The Epistle of Jude was written between 60-80 AD and is a polemic against false teachers within the Church who are jeopardizing the salvation of many. Jude makes his argument with examples from the Old Testament:
But I want to remind you, though you once knew this, that the Lord, having saved the people out of the land of Egypt, afterward destroyed those who did not believe (5)… as Sodom and Gomorrah, and the cites around them in a similar manner to these, having given themselves over to sexual immorality and gone after strange flesh, are set forth as an example, suffering the vengeance of eternal fire (7).
Yet Michael the archangel, in contending with the devil, when he disputed about the body of Moses, dared not bring against him a reviling accusation, but said, “The Lord rebuke you (9) !”
Woe to them! For they have gone in the way of Cain, have run greedily in the error of Balaam for profit, and perished in the rebellion of Korah (11).
Now Enoch, the seventh from Adam, prophesied about these men also, saying, “Behold the Lord comes with ten thousands of His saints, “to execute judgment on all, to convict all who are ungodly among them of all their ungodly deeds which they have committed in an ungodly way, and of all the harsh things which ungodly sinners have spoken against Him (14-15).”
The intended audience of this epistle is also not clear. On the one hand, Jude makes use of Jewish tradition with the assumption that the readers would understand it. On the other hand, the immorality which Jude attacks is associated more with the Gentiles. It is more likely that the intended audience are Christians from a Hellenistic Jewish background. Jude had envisioned to write a more general letter on salvation, but the danger of false teachers motivated him to write a polemic instead.

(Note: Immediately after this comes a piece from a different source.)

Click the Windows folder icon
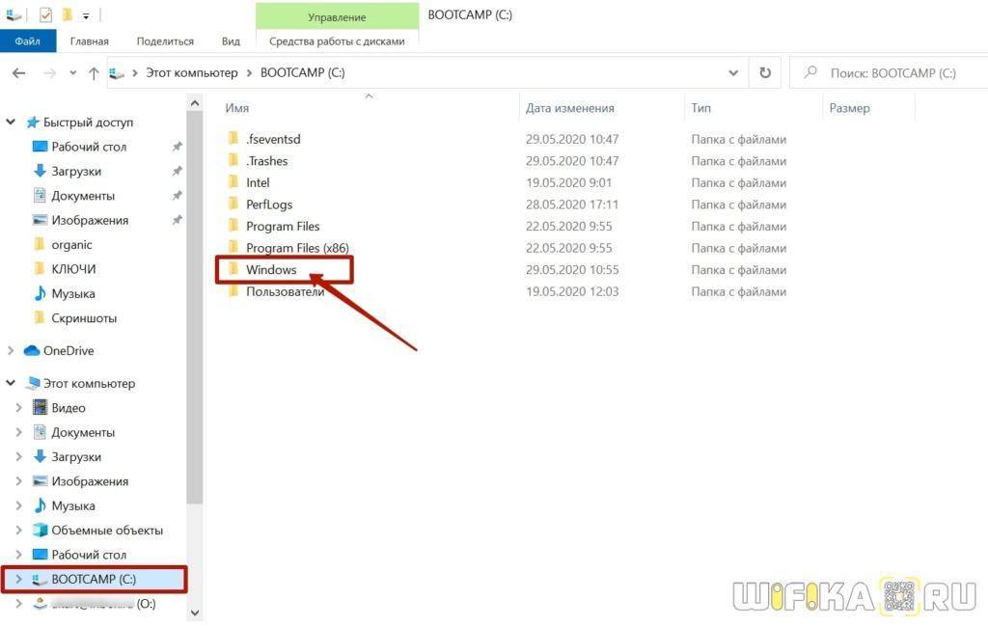The image size is (988, 627). pyautogui.click(x=233, y=270)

A polemic is an aggressive attack on or refutation of the opinions or principles of another. It is contentious rhetoric intended to support a specific position with forthright claims while undermining the opposing position. The Epistle of Jude and the Second Epistle of Peter share a similar purpose and similar language. Both speak about false teachers and their horrific fate.
In 2 Peter 2: 1-3: But there were also false prophets among the people, even as there will be false teachers among you, who will secretly bring in destructive heresies, even denying the Lord who brought them, and bring on themselves swift destruction. And many will follow their destructive ways, because of whom the way of truth will be blasphemed. By covetousness they will exploit you with deceptive words; for a long time their judgment has not been idle, and their destruction does not slumber.

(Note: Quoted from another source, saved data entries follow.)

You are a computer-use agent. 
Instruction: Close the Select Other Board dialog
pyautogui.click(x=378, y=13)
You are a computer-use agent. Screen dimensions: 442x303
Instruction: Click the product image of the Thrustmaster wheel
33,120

Furthermore in 2 Peter 2: 12-13: But these, like natural brute beasts made to be caught and destroyed, speak evil of the things they do not understand, and will utterly perish in their own corruption, and will receive the wages of unrighteousness, as those who count it pleasure to carouse in the daytime.
Similarly, in Jude 1:3-4: Beloved, while I was very diligent to write to you concerning our common salvation, I found it necessary to write to you exhorting you to contend earnestly for the faith which was once for all delivered to the saints. For certain men have crept in unnoticed, who long ago were marked out for this condemnation, ungodly men, who turn the grace of our God into lewdness and deny the only Lord God and our Lord Jesus Christ.
Furthermore, in Jude 1:8: Likewise, also these dreamers defile the flesh, reject authority, and speak evil of dignitaries…but these speak evil of whatever they do not know; and whatever they know naturally, like brute beasts, in these things they corrupt themselves. (1:10) … Behold, the Lord comes with ten thousands of His saints, “to execute judgment on all, to convict all who are ungodly among them of all their ungodly deeds which they have committed in an ungodly way, and of all the harsh things which ungodly sinners have spoken against Him (1:15).
St Jude preached the Word of God in Mesopotamia, Arabia, Idumea, Syria, Judea, Galilee and Samaria. In 80 AD, he ended his life as a martyr in Lebanon, being crucified and pierced with arrows.
O Apostle Jude, intercede for us all before the Lord our God!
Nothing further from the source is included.